■ WORK REQUEST: In the entries below, how many lines hold the string "עקבו"? Give only the number.

+++ PROVIDED RECORDS

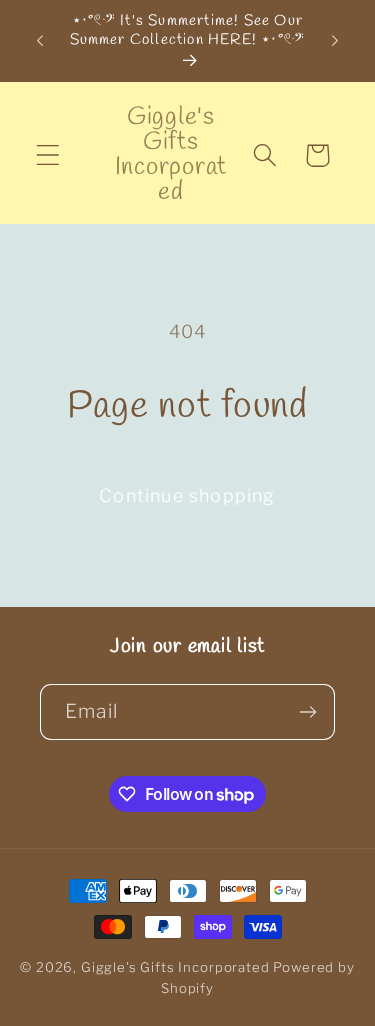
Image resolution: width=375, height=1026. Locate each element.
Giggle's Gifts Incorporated (175, 967)
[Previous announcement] (40, 41)
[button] (48, 155)
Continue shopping (187, 495)
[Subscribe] (307, 712)
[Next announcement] (335, 41)
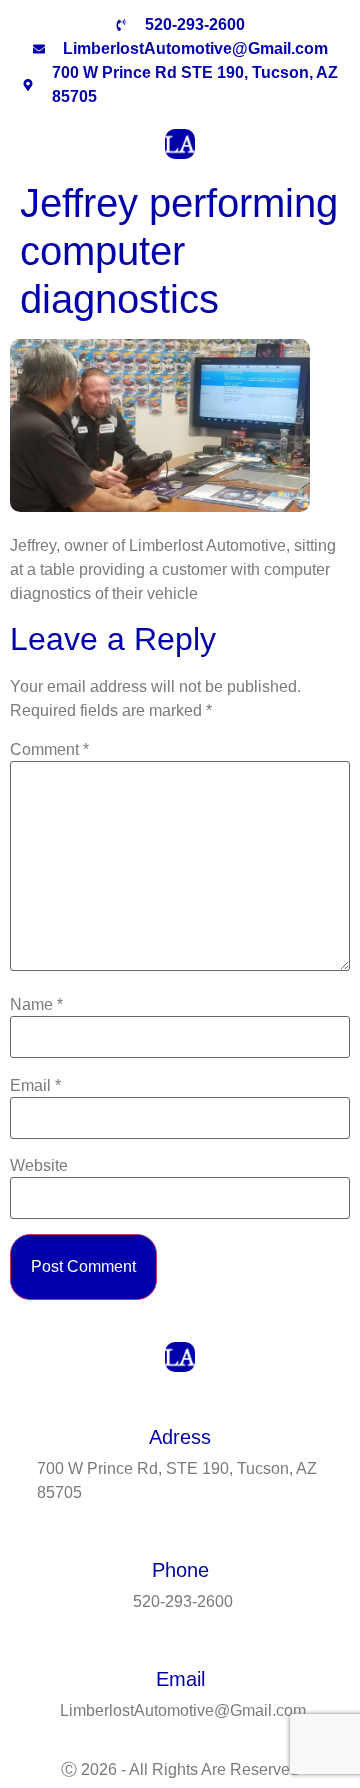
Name (36, 1005)
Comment (49, 750)
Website (39, 1166)
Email (35, 1086)
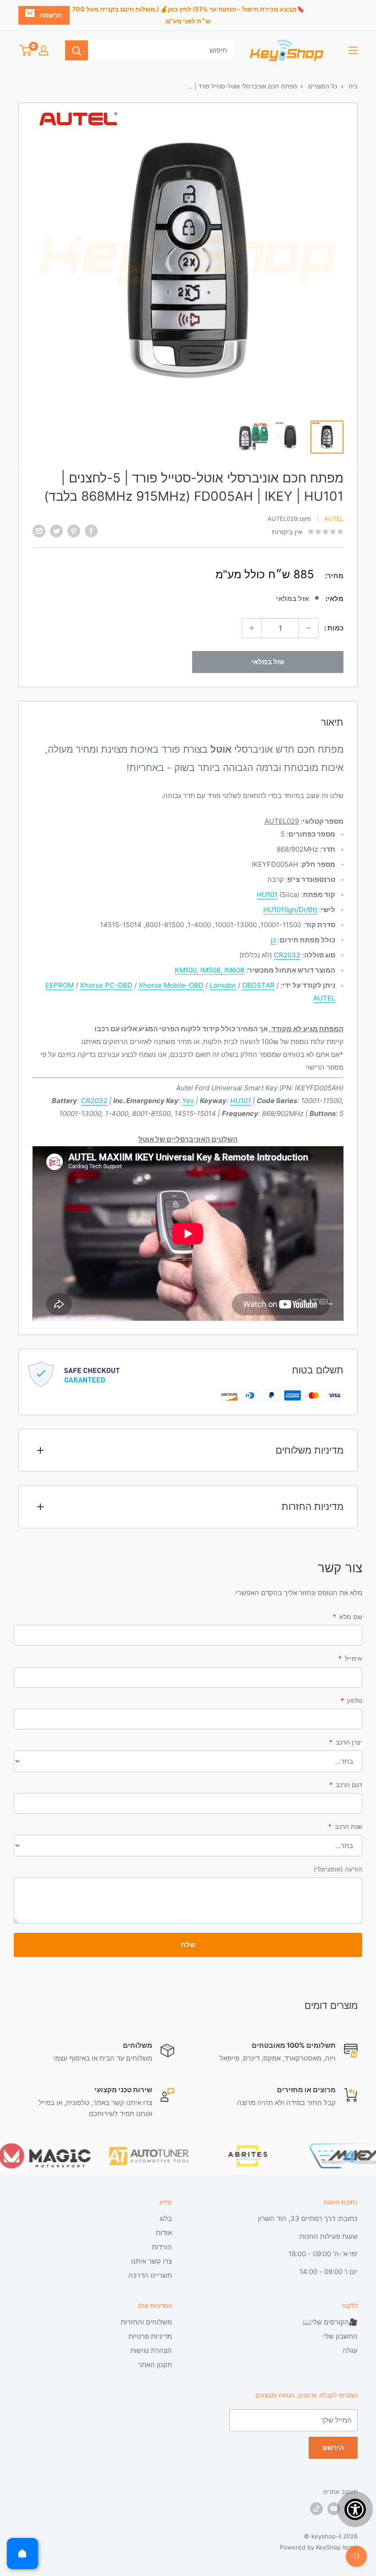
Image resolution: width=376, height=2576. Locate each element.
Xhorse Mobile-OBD (171, 985)
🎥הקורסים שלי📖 (330, 2322)
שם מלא (347, 1616)
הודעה (338, 1869)
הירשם (333, 2447)
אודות (164, 2232)
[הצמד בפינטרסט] (73, 530)
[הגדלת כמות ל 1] (251, 628)
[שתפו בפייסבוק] (91, 530)
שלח (188, 1944)
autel (333, 518)
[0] (25, 50)
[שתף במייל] (39, 530)
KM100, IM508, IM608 (209, 970)
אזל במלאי (267, 661)
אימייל (350, 1658)
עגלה (350, 2350)
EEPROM (59, 985)
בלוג (166, 2218)
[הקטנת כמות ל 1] (308, 628)
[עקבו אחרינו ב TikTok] (316, 2508)
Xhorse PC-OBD (106, 985)
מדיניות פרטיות (150, 2336)
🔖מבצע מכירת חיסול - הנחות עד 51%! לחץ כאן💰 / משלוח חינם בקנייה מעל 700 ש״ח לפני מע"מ (188, 15)
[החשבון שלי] (43, 50)
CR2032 (287, 955)
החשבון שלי (340, 2336)
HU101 (267, 894)
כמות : (333, 627)
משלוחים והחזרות (146, 2322)
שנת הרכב (345, 1826)
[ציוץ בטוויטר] (56, 530)
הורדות (162, 2246)
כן (273, 939)
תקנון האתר (155, 2364)
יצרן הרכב (345, 1742)
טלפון (351, 1700)
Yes (188, 1100)
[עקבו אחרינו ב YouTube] (333, 2508)
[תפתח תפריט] (353, 50)
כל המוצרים (321, 86)
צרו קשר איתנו (151, 2261)
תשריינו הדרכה (150, 2275)
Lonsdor (223, 985)
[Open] (22, 2553)
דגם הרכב (345, 1784)
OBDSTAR (258, 985)
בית (352, 86)
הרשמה (50, 15)
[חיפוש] (76, 50)
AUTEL (324, 998)
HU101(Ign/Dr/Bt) (290, 909)
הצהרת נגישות (151, 2350)
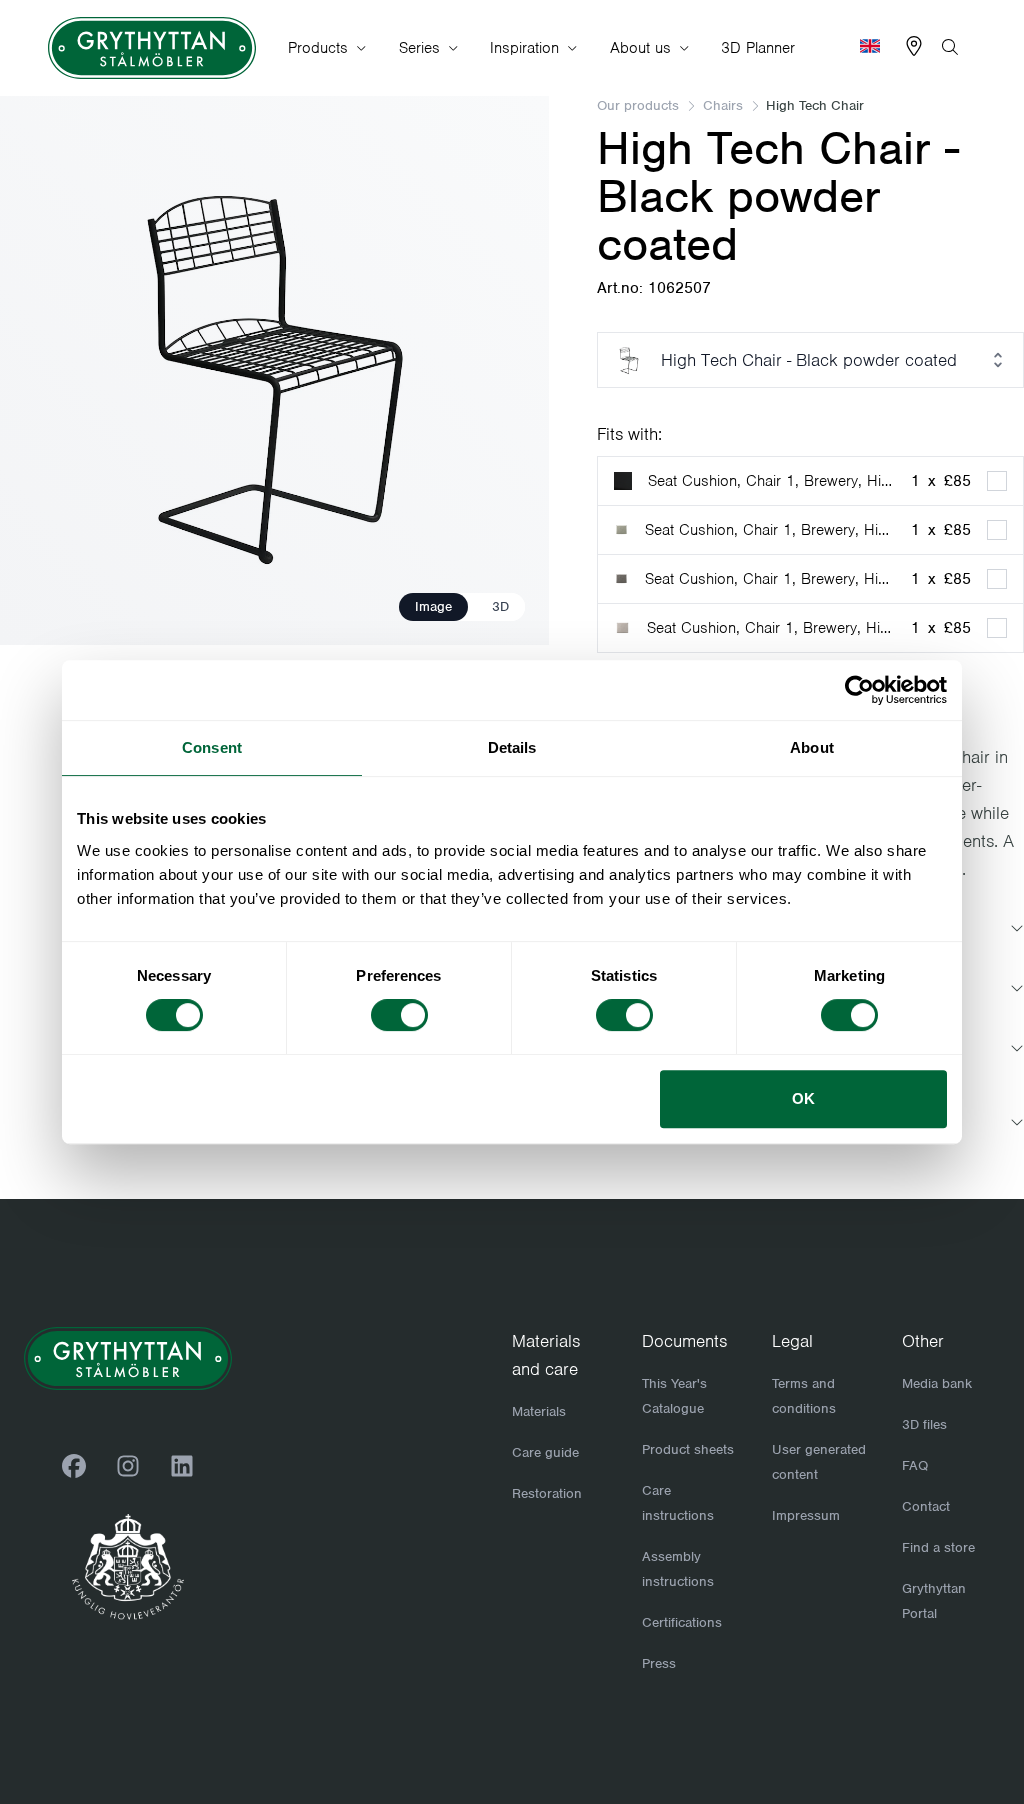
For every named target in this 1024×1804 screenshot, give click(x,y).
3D (500, 606)
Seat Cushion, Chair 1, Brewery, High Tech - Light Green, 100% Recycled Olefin (770, 530)
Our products (638, 105)
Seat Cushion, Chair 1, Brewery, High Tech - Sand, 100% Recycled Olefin (771, 628)
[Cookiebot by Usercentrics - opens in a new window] (859, 690)
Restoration (547, 1493)
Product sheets (688, 1449)
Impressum (806, 1515)
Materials (539, 1411)
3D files (924, 1424)
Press (659, 1663)
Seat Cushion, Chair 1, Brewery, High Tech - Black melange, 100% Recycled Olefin (770, 579)
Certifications (682, 1622)
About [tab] (812, 747)
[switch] (399, 1015)
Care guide (545, 1452)
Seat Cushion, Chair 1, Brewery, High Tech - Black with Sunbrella (771, 481)
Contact (926, 1506)
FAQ (915, 1465)
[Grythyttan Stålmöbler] (152, 48)
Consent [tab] (212, 747)
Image (433, 606)
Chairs (723, 105)
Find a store (938, 1547)
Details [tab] (512, 747)
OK (803, 1098)
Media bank (937, 1383)
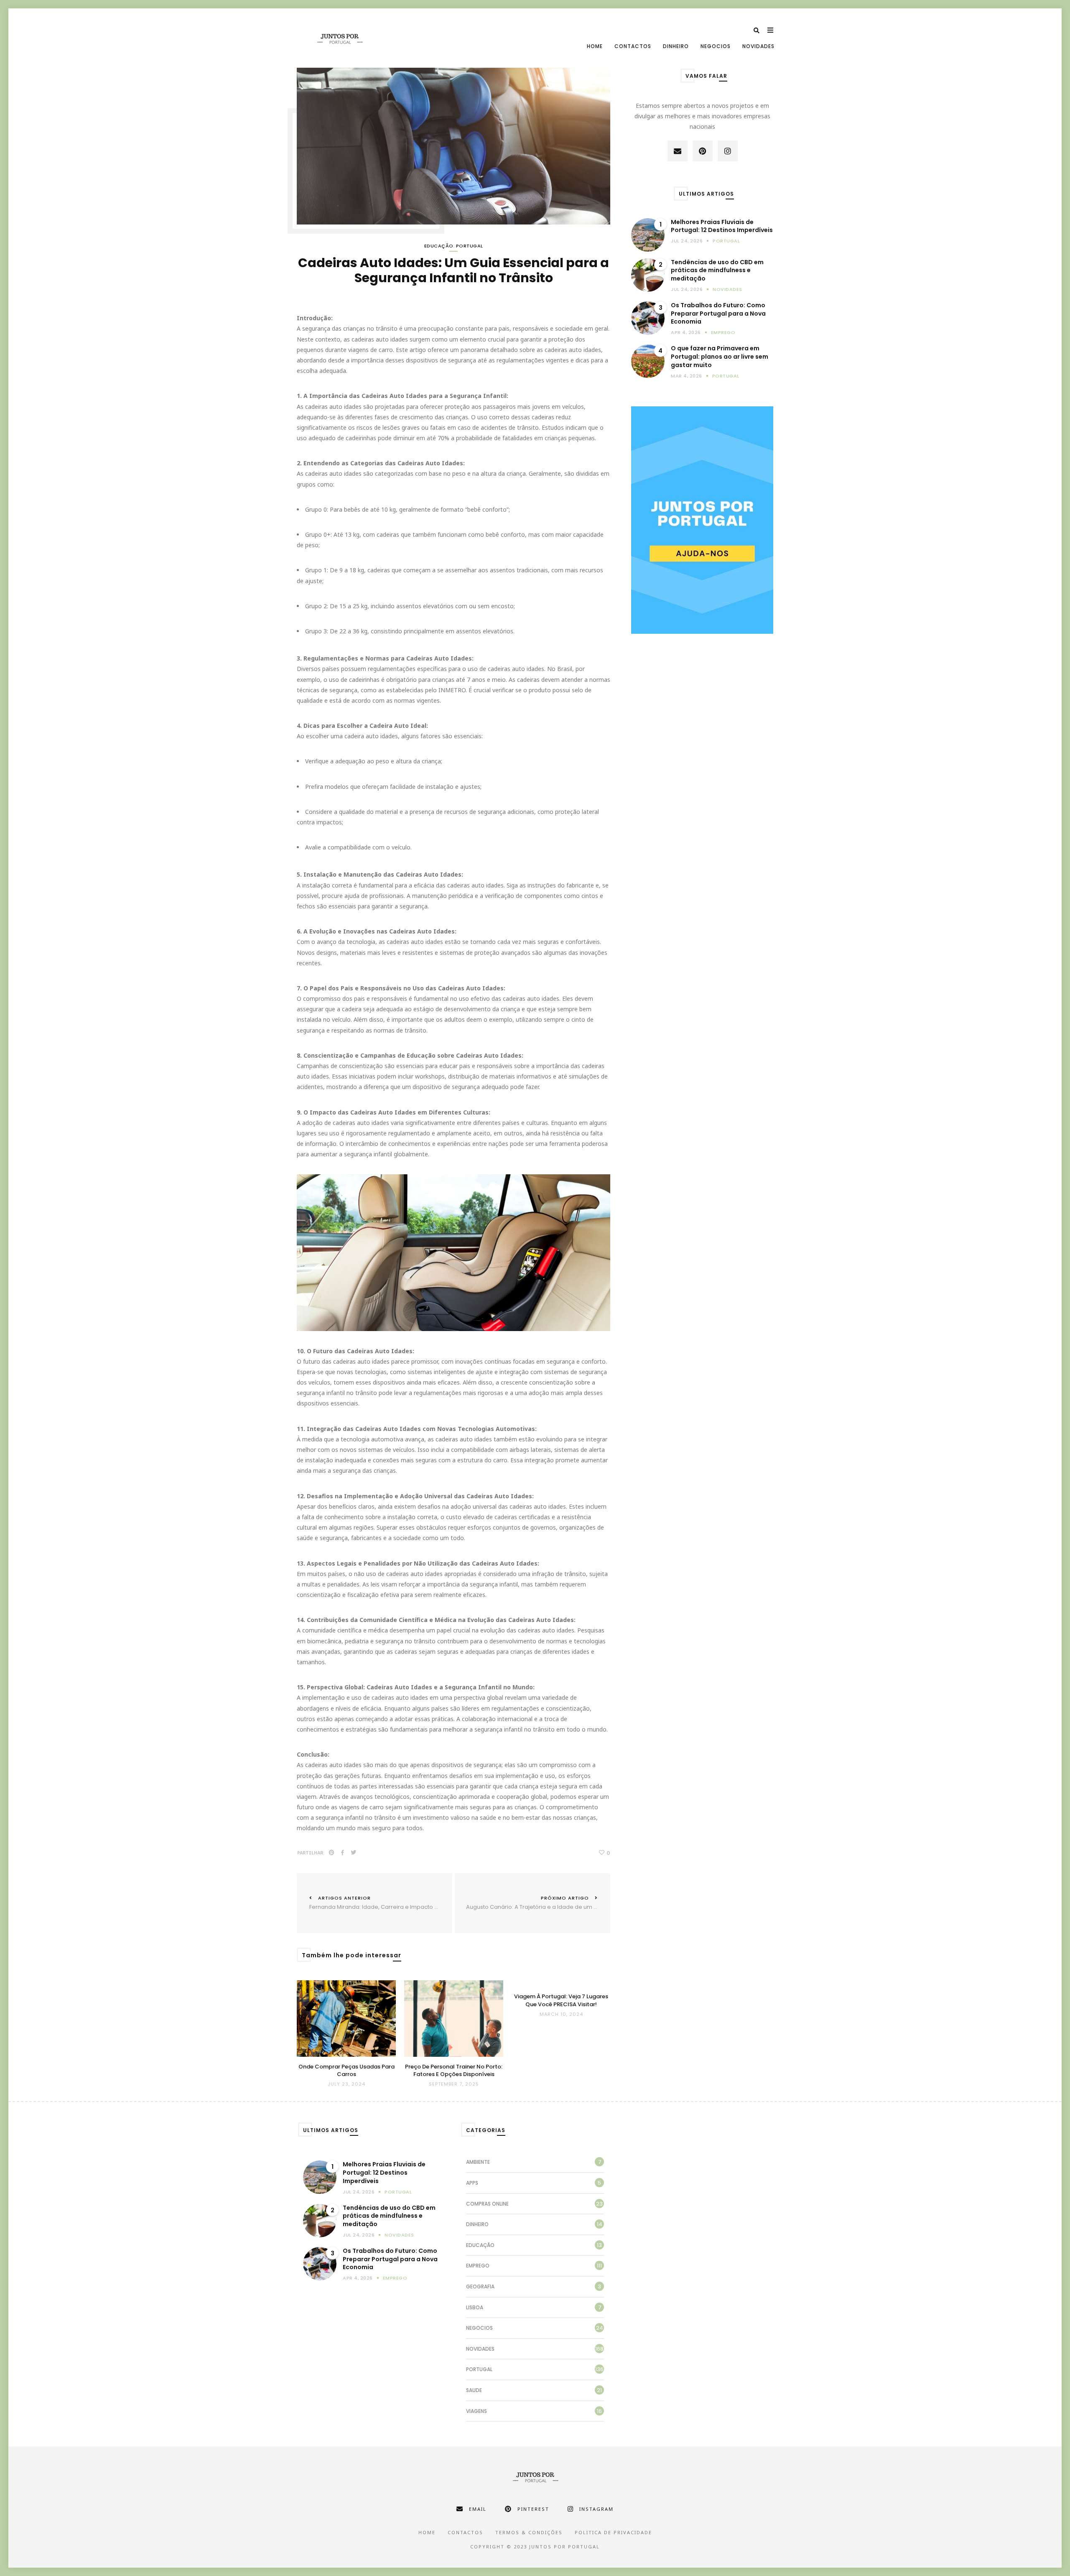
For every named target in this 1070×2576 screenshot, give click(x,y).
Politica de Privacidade (613, 2532)
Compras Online (487, 2203)
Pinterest (533, 2509)
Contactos (632, 46)
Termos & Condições (529, 2532)
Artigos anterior (381, 1903)
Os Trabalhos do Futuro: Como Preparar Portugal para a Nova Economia (718, 313)
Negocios (716, 46)
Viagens (476, 2411)
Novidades (758, 46)
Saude (474, 2390)
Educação (438, 245)
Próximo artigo (538, 1903)
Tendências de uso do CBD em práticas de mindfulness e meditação (717, 270)
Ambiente (478, 2161)
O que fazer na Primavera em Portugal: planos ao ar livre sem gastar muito (719, 356)
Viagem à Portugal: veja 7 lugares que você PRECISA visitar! (561, 2000)
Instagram (596, 2509)
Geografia (480, 2286)
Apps (472, 2182)
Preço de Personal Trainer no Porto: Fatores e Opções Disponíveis (453, 2070)
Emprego (723, 332)
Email (478, 2509)
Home (595, 46)
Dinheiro (676, 46)
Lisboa (474, 2307)
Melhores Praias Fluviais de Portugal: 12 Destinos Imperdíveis (722, 226)
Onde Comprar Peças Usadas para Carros (346, 2070)
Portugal (469, 245)
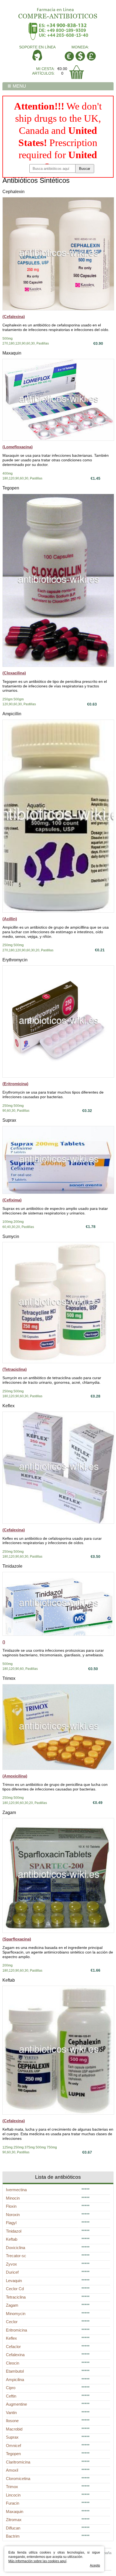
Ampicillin (11, 713)
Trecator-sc (16, 2255)
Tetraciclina (16, 2297)
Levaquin (14, 2280)
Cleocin (12, 2363)
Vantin (11, 2412)
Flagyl (11, 2222)
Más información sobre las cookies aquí (37, 2561)
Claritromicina (18, 2462)
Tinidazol (13, 2231)
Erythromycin (15, 960)
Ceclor (12, 2321)
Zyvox (11, 2264)
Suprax (9, 1120)
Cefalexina (15, 2354)
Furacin (12, 2503)
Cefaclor (13, 2346)
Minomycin (15, 2313)
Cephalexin (13, 191)
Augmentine (16, 2404)
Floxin (11, 2206)
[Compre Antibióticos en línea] (58, 11)
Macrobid (14, 2429)
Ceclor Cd (15, 2288)
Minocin (13, 2198)
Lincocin (13, 2495)
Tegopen (10, 488)
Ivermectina (16, 2189)
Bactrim (13, 2536)
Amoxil (12, 2470)
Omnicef (13, 2445)
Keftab (8, 1980)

++++++

■ ANSWER SPACE: 2